I am interested in the following PDE on a $d$-dimensional torus $\mathbb{T}^d$ \begin{align*} &\partial_tu(t,x) = \Delta u(t,x) +f(u(t,x),t,x),\\ & u(0)=u_0\in L_2 \end{align*} where the function $f$ is locally (but not globally!) Lipschitz in the first argument and is continuous in $t$, $x$. Assume also a certain dissipativity condition on $f$ to prevent blow-up (e.g. $(z_1-z_2)(f(z_1,t,x)-f(z_2,t,x))\le C-C|z_1-z_2|^2$.)
My question is how to prove that this equation has a unique classical solution. It should be very standard but I cannot find an appropriate reference.

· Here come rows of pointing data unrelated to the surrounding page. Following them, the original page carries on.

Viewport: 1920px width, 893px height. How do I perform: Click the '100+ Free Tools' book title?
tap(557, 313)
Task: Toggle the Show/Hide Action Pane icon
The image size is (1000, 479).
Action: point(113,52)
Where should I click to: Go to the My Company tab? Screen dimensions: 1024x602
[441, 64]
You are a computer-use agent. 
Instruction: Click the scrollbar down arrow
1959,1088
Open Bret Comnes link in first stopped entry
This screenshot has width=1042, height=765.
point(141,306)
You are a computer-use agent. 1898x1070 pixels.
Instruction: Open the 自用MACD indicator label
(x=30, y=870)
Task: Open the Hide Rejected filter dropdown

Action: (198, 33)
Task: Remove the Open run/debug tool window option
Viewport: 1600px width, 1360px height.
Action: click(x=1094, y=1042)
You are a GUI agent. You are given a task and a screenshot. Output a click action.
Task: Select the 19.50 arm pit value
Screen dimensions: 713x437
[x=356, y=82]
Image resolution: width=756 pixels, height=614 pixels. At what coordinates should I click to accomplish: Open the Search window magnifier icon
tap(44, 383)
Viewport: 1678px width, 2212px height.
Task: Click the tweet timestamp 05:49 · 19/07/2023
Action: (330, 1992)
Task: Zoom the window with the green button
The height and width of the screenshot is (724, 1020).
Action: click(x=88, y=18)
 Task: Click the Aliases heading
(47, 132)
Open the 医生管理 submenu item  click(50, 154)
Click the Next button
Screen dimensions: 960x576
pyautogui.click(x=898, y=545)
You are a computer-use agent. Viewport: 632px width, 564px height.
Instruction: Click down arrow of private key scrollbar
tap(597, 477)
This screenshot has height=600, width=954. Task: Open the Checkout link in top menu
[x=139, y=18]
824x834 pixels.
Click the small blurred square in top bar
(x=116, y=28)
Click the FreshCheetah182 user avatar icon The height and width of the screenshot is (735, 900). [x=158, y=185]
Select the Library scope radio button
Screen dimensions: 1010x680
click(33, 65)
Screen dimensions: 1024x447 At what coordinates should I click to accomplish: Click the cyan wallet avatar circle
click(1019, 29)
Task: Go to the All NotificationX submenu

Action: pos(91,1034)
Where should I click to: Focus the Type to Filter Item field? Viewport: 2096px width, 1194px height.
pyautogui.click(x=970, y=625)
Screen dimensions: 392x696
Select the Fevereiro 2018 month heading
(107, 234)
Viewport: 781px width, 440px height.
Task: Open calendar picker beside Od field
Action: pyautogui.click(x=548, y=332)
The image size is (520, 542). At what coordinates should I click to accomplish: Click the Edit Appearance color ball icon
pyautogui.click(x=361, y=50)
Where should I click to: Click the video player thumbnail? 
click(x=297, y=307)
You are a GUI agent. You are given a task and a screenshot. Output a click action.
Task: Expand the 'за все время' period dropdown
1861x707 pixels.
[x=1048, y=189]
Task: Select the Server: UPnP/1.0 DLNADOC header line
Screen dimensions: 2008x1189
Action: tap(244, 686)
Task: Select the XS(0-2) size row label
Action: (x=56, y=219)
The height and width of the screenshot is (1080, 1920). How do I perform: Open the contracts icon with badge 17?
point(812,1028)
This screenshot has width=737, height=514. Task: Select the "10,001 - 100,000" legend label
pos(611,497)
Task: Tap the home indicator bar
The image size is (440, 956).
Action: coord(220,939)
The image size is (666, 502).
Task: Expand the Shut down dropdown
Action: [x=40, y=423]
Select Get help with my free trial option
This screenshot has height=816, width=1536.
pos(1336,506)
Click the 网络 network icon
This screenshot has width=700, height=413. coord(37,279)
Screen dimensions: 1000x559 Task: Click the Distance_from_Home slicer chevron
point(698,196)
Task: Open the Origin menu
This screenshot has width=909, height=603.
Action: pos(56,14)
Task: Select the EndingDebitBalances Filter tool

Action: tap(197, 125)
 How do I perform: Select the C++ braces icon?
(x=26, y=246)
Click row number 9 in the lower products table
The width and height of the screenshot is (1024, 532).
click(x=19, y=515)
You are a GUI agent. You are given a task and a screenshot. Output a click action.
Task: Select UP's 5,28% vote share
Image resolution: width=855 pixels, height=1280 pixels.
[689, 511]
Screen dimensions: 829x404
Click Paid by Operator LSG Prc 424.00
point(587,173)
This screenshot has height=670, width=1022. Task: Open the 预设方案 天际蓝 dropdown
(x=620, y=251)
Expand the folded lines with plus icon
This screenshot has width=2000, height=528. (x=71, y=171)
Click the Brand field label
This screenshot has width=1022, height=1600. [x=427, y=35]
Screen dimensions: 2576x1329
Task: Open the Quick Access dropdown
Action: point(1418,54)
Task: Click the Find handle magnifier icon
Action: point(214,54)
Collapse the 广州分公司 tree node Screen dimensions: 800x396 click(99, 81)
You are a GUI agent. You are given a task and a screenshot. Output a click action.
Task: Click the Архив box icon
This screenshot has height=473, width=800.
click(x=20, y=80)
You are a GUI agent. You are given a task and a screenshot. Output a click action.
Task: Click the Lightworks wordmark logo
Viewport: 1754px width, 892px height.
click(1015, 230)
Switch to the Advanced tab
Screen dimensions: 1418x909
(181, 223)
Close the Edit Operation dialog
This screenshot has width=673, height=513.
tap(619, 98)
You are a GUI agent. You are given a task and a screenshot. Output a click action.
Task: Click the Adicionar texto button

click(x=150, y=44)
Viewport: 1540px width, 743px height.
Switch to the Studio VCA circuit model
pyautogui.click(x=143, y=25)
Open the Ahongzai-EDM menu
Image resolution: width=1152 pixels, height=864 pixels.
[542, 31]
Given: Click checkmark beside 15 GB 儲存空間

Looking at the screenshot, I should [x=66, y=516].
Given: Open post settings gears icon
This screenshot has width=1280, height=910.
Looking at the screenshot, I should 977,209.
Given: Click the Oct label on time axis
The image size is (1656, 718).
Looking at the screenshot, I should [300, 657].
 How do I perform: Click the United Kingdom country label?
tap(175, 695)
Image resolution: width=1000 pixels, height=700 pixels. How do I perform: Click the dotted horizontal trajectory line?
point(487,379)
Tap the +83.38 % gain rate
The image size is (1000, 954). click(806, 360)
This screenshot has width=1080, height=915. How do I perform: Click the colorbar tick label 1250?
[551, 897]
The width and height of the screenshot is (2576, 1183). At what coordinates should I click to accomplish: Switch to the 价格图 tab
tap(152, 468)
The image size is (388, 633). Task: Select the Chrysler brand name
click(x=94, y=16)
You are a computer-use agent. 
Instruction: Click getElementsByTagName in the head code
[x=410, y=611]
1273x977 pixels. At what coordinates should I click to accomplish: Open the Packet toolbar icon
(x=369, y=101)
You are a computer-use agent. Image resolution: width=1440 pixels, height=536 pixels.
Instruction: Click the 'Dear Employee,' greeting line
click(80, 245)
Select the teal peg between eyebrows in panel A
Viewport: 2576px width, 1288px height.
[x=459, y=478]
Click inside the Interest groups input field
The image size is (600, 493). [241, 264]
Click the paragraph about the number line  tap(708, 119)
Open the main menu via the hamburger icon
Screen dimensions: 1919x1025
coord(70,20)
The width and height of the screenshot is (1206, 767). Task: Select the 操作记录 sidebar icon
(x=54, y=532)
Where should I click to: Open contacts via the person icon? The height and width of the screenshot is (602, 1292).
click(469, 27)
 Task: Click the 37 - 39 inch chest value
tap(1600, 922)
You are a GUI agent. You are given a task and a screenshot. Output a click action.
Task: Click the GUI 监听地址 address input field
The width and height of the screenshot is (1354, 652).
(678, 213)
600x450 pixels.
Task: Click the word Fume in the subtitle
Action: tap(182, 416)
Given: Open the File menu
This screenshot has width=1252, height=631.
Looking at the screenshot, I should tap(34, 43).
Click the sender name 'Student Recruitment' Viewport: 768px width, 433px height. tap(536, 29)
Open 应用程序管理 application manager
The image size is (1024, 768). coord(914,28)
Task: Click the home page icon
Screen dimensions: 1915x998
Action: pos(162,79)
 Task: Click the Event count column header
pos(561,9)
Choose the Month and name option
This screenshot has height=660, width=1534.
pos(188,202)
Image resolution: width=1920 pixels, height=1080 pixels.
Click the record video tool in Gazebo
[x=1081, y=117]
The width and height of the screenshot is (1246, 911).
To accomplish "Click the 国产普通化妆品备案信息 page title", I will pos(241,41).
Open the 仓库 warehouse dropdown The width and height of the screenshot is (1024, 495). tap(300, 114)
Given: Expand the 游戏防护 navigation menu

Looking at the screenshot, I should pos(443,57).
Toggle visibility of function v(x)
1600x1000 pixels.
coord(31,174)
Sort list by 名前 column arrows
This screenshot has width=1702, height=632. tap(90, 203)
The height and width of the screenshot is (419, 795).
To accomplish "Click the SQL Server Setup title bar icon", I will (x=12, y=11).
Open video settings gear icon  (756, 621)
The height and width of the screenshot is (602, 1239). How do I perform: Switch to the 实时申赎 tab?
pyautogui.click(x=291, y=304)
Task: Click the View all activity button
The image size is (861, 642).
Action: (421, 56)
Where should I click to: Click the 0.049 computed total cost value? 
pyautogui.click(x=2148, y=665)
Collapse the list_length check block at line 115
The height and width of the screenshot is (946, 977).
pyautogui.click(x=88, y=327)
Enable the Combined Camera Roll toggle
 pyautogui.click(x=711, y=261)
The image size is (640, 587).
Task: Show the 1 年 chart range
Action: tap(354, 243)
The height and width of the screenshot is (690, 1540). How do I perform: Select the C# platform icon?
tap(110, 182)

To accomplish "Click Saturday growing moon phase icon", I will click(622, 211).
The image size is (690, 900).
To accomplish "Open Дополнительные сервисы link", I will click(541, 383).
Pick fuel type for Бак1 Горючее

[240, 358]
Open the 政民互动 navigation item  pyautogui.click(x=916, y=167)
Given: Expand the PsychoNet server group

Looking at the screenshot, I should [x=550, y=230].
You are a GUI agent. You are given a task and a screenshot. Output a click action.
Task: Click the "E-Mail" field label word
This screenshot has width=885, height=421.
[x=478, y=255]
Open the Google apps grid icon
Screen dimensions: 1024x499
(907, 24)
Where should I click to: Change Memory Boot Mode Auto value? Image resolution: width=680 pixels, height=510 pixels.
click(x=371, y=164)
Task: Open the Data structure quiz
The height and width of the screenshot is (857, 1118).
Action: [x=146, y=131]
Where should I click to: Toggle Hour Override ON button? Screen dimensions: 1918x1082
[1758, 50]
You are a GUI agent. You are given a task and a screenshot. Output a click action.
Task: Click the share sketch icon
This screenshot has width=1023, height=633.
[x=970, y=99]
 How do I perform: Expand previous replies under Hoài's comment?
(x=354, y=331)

I also would like to show that this solution is continuous on $(0,T)\times\mathbb{T}^d$.
Update: I guess uniqueness would follow by the standard argument (namely, by considering two solutions, taking their difference and applying the Gronwall lemma). Thus it remains to show global existence. This apparently was already asked at this forum but with no replies: Existence of solutions to a reaction-diffusion problem.
Update 2: the case when the initial condition is continuous or in $L_\infty$ follows from Lunardi's book, Proposition 7.3.1. Thus, the problem is that my initial data is in $L_2$. Is it possible to show that a limit of classical solutions corresponding to smooth initial conditions is also a classical solution?